Muffins

I see all you moms today with your lack of crows feet and your naturally colored roots posing in your cute photo frames with your paper mache flowers hashtagging the crap out of #muffinswithmom.

Guess what. When your baby is 9 years old, no muffins for you (Soup Nazi voice).

You know what that’s called? Age discrimination. Sorry, I believe the politically correct term is “ageism”.

Why don’t we get muffins? Who decided we are too old for the muffins?

I would argue that we, the moms of middle aged kids, need the damn muffins more. Sure, our metabolisms are a little slower and we’re a little softer in the middle. And we have no figs left to give about swim lessons, potty training, microwave mac and cheese and dino nuggets.

But we are in constant mourning over our babies turning into big kids. Facebook memories are stabbing us in the hearts every morning over our coffee and Fiber One. All the more reason to feed us the damn muffins.

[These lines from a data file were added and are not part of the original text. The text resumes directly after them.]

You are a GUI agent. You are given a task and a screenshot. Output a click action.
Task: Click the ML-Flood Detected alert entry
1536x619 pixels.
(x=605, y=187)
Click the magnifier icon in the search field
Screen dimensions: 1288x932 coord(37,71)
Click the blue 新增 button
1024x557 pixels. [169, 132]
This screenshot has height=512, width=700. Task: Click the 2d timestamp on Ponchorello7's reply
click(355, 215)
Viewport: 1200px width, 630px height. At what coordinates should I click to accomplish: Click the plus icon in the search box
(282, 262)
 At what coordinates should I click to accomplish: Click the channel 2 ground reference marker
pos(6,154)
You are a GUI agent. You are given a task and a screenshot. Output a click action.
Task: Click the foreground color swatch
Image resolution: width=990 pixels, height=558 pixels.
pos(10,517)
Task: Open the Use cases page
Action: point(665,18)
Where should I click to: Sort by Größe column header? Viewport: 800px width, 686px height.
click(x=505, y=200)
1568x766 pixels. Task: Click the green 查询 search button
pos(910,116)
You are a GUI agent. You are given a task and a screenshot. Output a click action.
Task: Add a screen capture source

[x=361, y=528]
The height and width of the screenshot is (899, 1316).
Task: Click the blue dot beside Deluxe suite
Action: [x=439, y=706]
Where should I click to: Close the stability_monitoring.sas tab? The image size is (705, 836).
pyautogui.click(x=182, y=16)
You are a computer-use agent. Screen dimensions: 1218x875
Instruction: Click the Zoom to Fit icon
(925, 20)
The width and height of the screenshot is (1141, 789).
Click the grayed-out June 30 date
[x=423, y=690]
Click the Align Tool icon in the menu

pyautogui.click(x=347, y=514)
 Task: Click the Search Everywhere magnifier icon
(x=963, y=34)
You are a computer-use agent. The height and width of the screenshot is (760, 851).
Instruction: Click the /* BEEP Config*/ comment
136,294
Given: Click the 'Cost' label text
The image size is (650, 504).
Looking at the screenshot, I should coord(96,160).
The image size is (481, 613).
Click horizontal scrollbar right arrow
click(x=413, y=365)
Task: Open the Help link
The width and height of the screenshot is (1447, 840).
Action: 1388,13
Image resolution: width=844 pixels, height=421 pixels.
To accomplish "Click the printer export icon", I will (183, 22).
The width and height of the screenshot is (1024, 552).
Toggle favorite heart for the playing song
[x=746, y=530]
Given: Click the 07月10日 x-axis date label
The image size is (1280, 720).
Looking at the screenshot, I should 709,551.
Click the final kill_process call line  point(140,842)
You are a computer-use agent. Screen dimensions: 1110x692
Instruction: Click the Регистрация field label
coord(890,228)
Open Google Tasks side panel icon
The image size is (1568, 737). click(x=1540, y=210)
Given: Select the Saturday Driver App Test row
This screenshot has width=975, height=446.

We may not be mama or mommy anymore, but we are still moms. And we still like the photo frames and paper mache flowers. And we would give our left arms for just one more of those precious yet somewhat humiliating “All About My Mom” surveys.

There’s so much we don’t have anymore. We don’t have small, chubby hands to hold in parking lots. We don’t have fresh Mustela baby heads to sniff. We don’t have thumbsuckers or lovies. We don’t have anyone to read stories to in the rocking chair. We don’t have toothless faces smiling at us. Gone. It’s all gone in the blink of an eye.

SO DON’T TAKE THE DAMN MUFFINS FROM OUR DRY, WRINKLED HANDS TOO.

Throw us a bone up here in the middle ages. Or a muffin. Whatever.

Actually. Screw that. We want the donuts. Why did the dads get donuts? We were the ones with the stitches (uptown or downtown). We earned the donuts. We DESERVE the donuts.

Sorry, not sorry dads.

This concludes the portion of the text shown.